## Отрывок
—————

В начале апреля месяца 1944 года, мы стали слышать далекую канонаду и замешательство немцев. Отступать стали ротами немцы на аэродром. Много автомашин что то стали привозить на аэродром. Нас стали на работу уводить не так, как до этого. Гораздо позже, охрана не стала кричать, на оборот, давали сигарет закуривать одну на двоих, намного раньше заканчивать работу и приводить в сарай. Жрать быстро отдадут и в сарай. Загонят, запрут и мы там делаем еду, умываемся и кто что думаем, говорим. Подслушиваем шум и гул самолетов. Потом. однажды, спустя дней 10 после этого, и были случаи по три дня не выходили на работу, припрут мешок хлеба сухого-сухого и канистру бензиновую супа, суп правда неплохой. Рано утром, еще только солнце стало всходить, лежим в соломе и смотрим, а дверь нашего сарая чуть приоткрытая. Я и кто то еще, к двери поспешили, приоткрыли по больше, и никого нет с охраны, и нет даже замка на засове. Обглядели, осмотрели, братцы, бежим! Быстро подхватились все, и не верится. Давай быстро собираться, чистится что бы не так страшные были и со своими товарищами, а у нас у каждого был друг, срываемся мимо, рядом с дорогой по которой фрицы все время без конца двигаются на аэродром. За камышами и прочими зарослями, добираться окольными путями до города. Канонада очень сильно гудит и нарастает. Это наши наступают. Немцам видимо было не до нас. Мы добрались до развалин города. Мой друг по имени Николай, а фамилии я не вспомню уже, но старше меня года на три-четыре говорит - Ваня, я иду пробираться другим путем, у меня есть здесь где то баба. Я попрощался в обиде и пробирался к Графской пристани. Поближе к стрельбе, к канонаде, я добрался! Немцы все в панике, обстрел окраин Севастополя, шум гам, ни чего не поймешь. Смотрю ялик перевозит гражданских на северную сторону, и слышу слова: "побыстрей, побыстрей садитесь, а то отхожу"... Я быстро прыгнул в ялик как и другие мужчины и женщины, и под парусом ялик пошел. Причалили на северной стороне, по выпрыгивали все с ялика, а тут обстрел орудийный. Хорошо, радуюсь, но в скоре все затихло. Только один гул слышно, обстрел вроде бы прекратился. Пробираюсь окольными дорогами, путями на братское кладбище. Начался обстрел минами. Страшно было, фрицы, румыны кое где есть. Это я заметил, они прячутся от обстрела и что-то подстерегают. Я во время обстрела залег в небольшой канавке. Мины, снаряды летят, наши штурмуют, не иначе.

—————

## Приведённые строки
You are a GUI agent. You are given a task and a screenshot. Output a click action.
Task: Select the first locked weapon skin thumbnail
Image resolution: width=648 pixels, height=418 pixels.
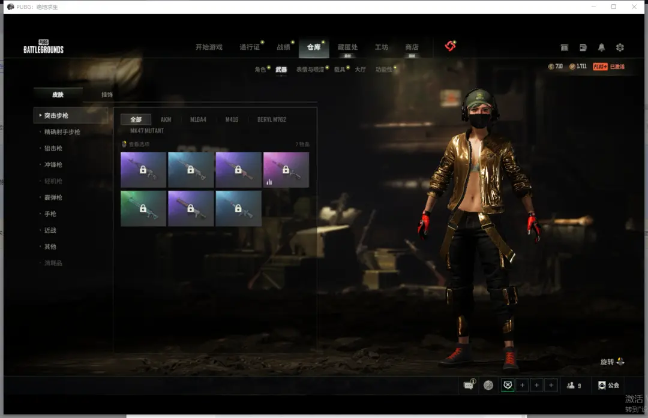pos(143,170)
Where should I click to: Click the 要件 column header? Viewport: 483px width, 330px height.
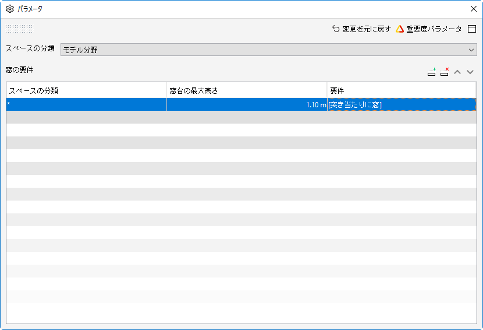(x=402, y=90)
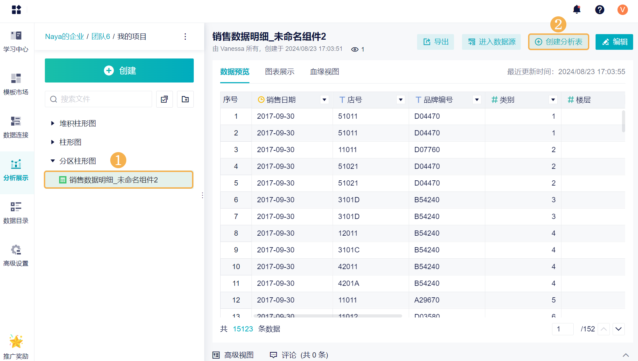Switch to the 血缘视图 tab
Screen dimensions: 638x361
click(x=324, y=72)
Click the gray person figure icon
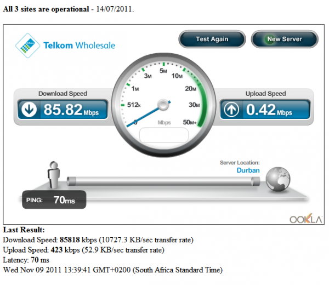329x285 pixels. [x=54, y=175]
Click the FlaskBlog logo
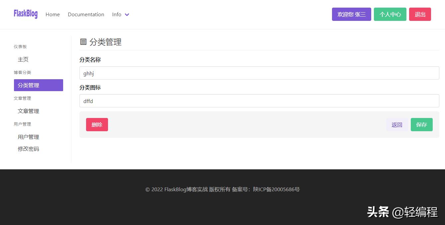445x225 pixels. pos(26,14)
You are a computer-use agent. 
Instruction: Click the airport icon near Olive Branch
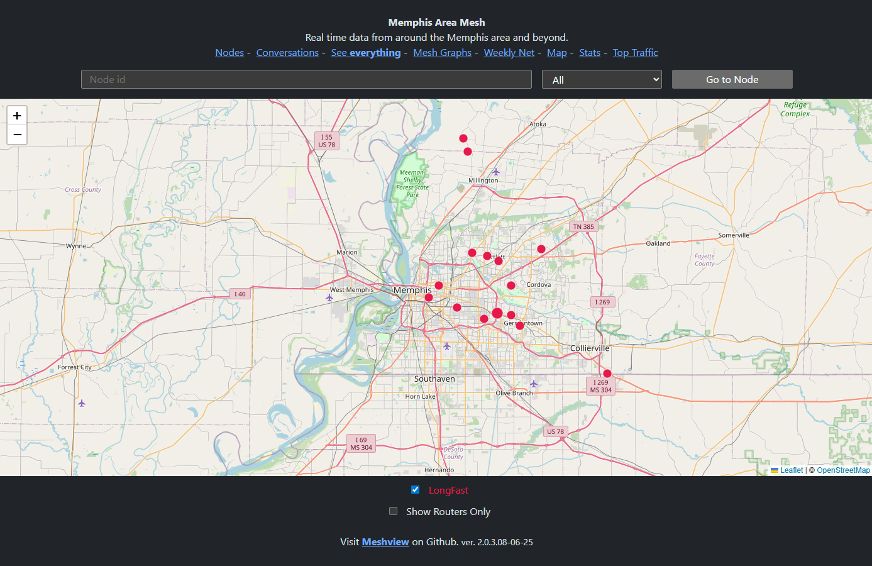[x=534, y=384]
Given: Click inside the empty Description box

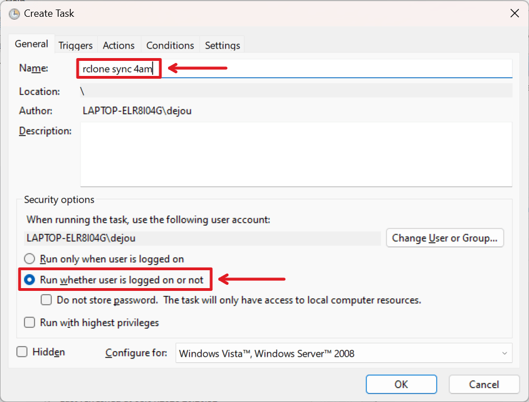Looking at the screenshot, I should 296,154.
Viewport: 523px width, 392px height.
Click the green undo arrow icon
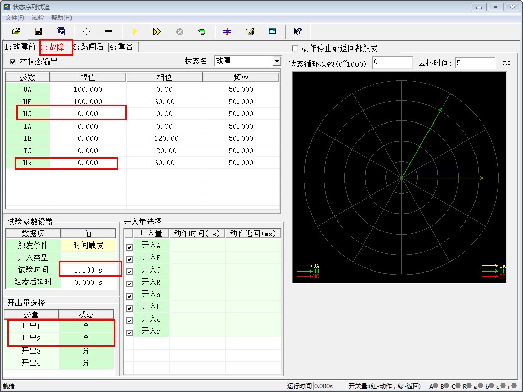tap(202, 31)
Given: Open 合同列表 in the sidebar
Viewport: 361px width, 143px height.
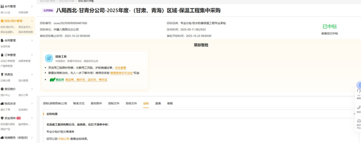Looking at the screenshot, I should pos(5,46).
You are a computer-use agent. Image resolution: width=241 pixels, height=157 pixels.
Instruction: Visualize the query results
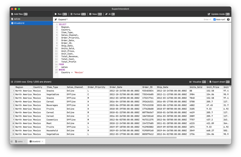(x=198, y=82)
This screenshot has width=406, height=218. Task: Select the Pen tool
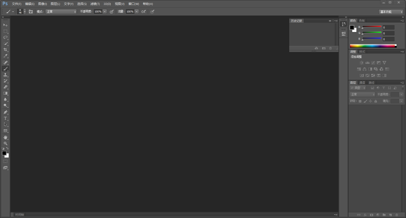[5, 112]
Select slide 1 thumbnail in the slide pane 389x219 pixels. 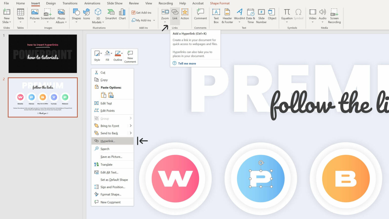tap(43, 53)
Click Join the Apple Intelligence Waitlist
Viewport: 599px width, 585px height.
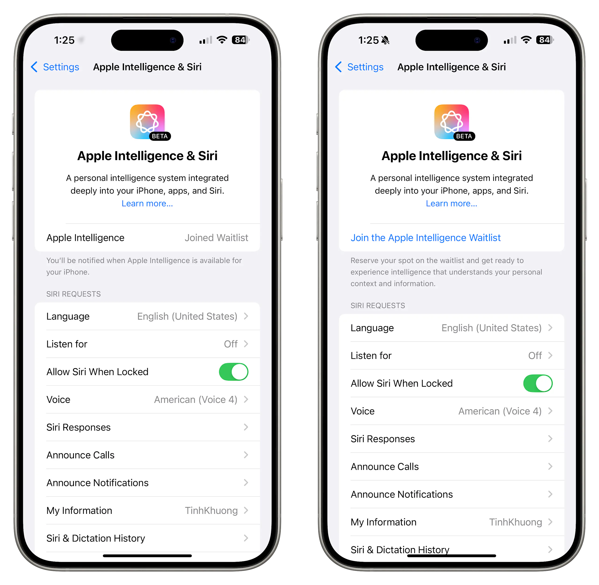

—————

## Задания
[a] Ответьте на вопросы по отрывку:
(i) Когда рассказчик начал слышать далёкую канонаду?
(ii) Куда рассказчик пробирался после прощания с Николаем?
(iii) На чём люди переправились на северную сторону?
[b] Объясните по отрывку, почему Николай решил пробираться другим путём.

## Ответы по заданиям
[a]
(i) В начале апреля 1944 года.
(ii) К Графской пристани.
(iii) На ялике под парусом.

[b] Николай сказал, что у него где-то здесь есть баба. Поэтому он пошёл своим путём, а не вместе с Ваней.